According to Marco de Ru, CTO at wireless convergence company MiRO, it is understandable that lodge owners and hoteliers are not IT specialists and therefore they may make incorrect choices when implementing a Wi-Fi solution. “Hotel and lodge management are generally bombarded with irrelevant information such as IEEE operating standards, throughput capacity and so forth. This may result in them selecting a Wi-Fi solution that one would typically use for a home environment, based primarily on price.”
Certain steps are critical to ensure reliability of connection. The first is finding an experienced installer or system integrator with a proven track record, preferably in the hospitality sector, who will select technology that will optimise the guest Wi-Fi experience. Hand-in-glove with this goes the appointment of an internet service provider (ISP) who can provide sufficient bandwidth and high levels of throughput. A Service Level Agreements (SLA) must be provided, outlining appropriate levels of network and user support, as well as remote monitoring of the system, to provide proactive maintenance.
Three questions generally need to be answered when planning a solution: (1) What is the size of the establishment? (2) What type of traffic will be allowed on the Wi-Fi network? (3) Is a hotspot management service required?
De Ru explains that understanding the physical structure allows for provision of the best possible solution as Wi-Fi signals are quickly dampened by brick walls and concrete ceilings, especially for devices operating in the 5GHz frequency.
If users are permitted to freely browse the internet and access streaming services such as Netflix, and allow file sharing like torrent services, one needs to be aware that these services are bandwidth hungry and can quickly bring the Wi-Fi network to a standstill. Finally, a hotspot management service or portal allows establishment management to manage and control guest access.
The deployment of Wi-Fi routers and switches as well as strategically placed access points (APs) will provide guests with an opportunity to communicate and achieve internet connectivity, even when their cellular service provider’s signal is weak.
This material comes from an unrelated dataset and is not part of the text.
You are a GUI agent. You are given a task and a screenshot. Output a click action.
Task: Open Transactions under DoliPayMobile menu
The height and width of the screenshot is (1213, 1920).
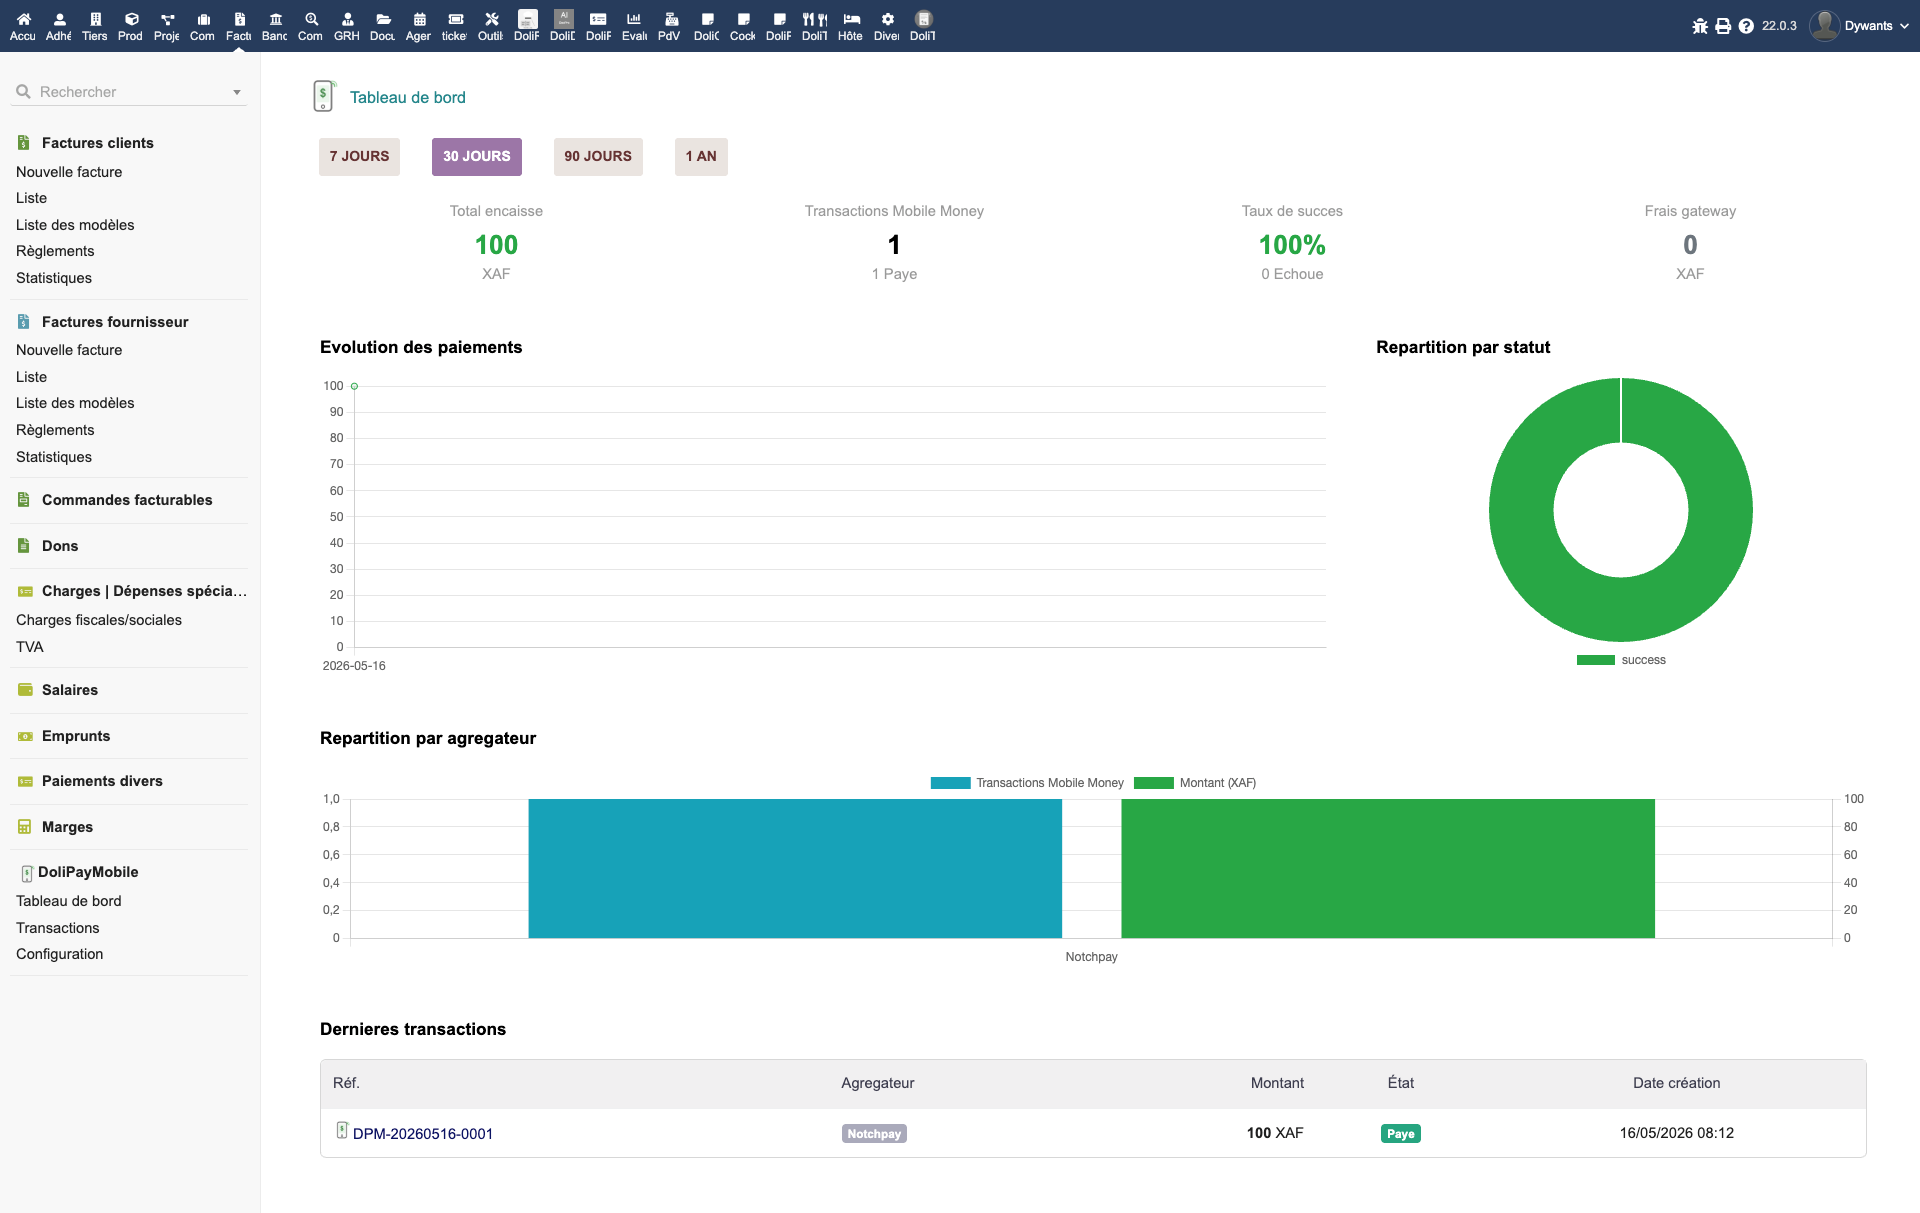[58, 928]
Security of networks is a common issue and this needs to be addressed by hoteliers as a priority. “Deploying the latest managed switches or routers to effectively route internet traffic across the network is a good first step. These switches and routers offer greater security features and can direct internet packets to the appropriate recipients only, rather than to all parties on the network. The networks should also take advantage of the switches’ Virtual Local Area Network (VLAN) capabilities, which allows multiple networks to be running in a secure environment off the same switch,” says De Ru.
A solution recommended by MiRO is Open-Mesh Wi-Fi access points and switches. The Open Mesh technology is characterised by its simplicity of installation and ease of use. By registering an account on the Open Mesh cloud-based management system, one can set up a guest network SSID (Service Set Identifier – the name that guests will connect to), then when users log in it can divert the traffic to either the establishment’s landing page or through to its Facebook page.
Voucher-based authentication can be enabled, with customisation determining how much upstream and downstream speed each device will be allowed, how much data will be free, or allowing integration with a third-party hotspot billing solution like Cloud4Wi or Purple WiFi. Management can also have a separate SSID for the reception desk or for the accounts team.
Once all Wi-Fi SSIDs have been created, one simply adds the access points to the CloudTrax management platform by using the device’s MAC (Media Access Control) address. “Then you simply power up the devices and ensure that they do have internet access, whereafter the device will automatically look for the CloudTrax information and the configuration will be pushed down to each access point,” says De Ru.
A major benefit Open-Mesh provides is that it is a MESH Wi-Fi network. This means that not all access points need to be connected by network cables – the range of the wireless network can be expanded by simply adding new access points in areas with poor Wi-Fi signals and connecting them to a power outlet. These access points will connect wirelessly to the network and expand the reach and signal quality of the network (MESH). This is very convenient in buildings where it is not easy or aesthetically possible to run new network cables.
“One of the key aspects in a successful Wi-Fi deployment include the focus on the initial design, configuration and implementation of the system. The problem affecting most installations comes down to infrastructure and the coordination of the location of wireless access points and the associated cabling. MiRO’s technical team is able to assist WISPs, installers and integrators with customising a solution that will factor in all the elements of a successful Wi-Fi deployment,” says De Ru.